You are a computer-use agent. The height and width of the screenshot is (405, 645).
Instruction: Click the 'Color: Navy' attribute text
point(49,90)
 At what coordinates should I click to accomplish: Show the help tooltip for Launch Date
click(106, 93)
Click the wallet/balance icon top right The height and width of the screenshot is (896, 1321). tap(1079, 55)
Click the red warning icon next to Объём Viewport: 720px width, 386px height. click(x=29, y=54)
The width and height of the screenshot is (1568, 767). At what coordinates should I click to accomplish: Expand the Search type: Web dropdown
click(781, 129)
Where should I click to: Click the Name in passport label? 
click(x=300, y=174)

****

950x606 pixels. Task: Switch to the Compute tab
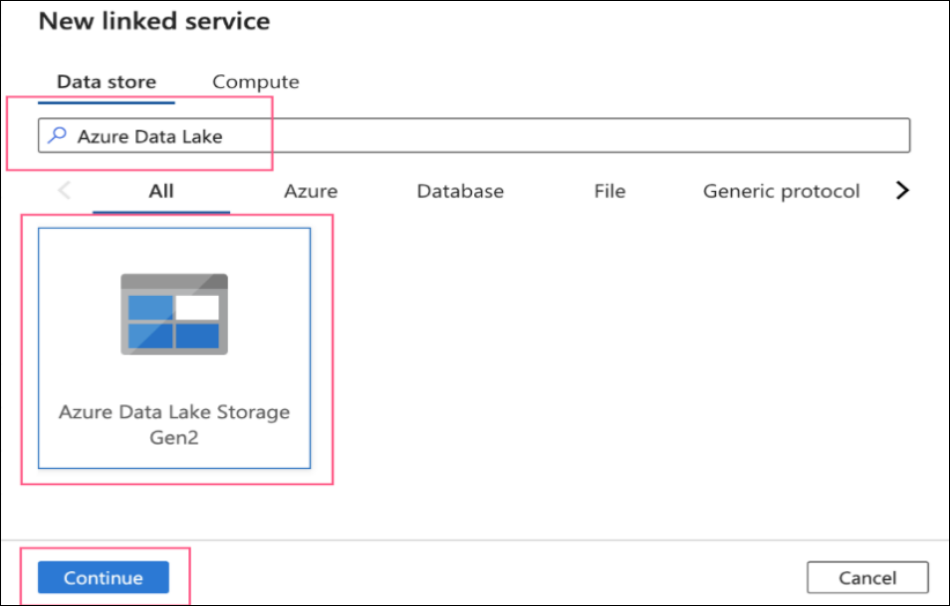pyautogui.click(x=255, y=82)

****

* WORK TASK
Every line with "icon" in it should be copied from the entries above.

* WRITTEN RESPONSE
Click the wallet/balance icon top right The height and width of the screenshot is (896, 1321). tap(1079, 55)
Click the red warning icon next to Объём Viewport: 720px width, 386px height. click(x=29, y=54)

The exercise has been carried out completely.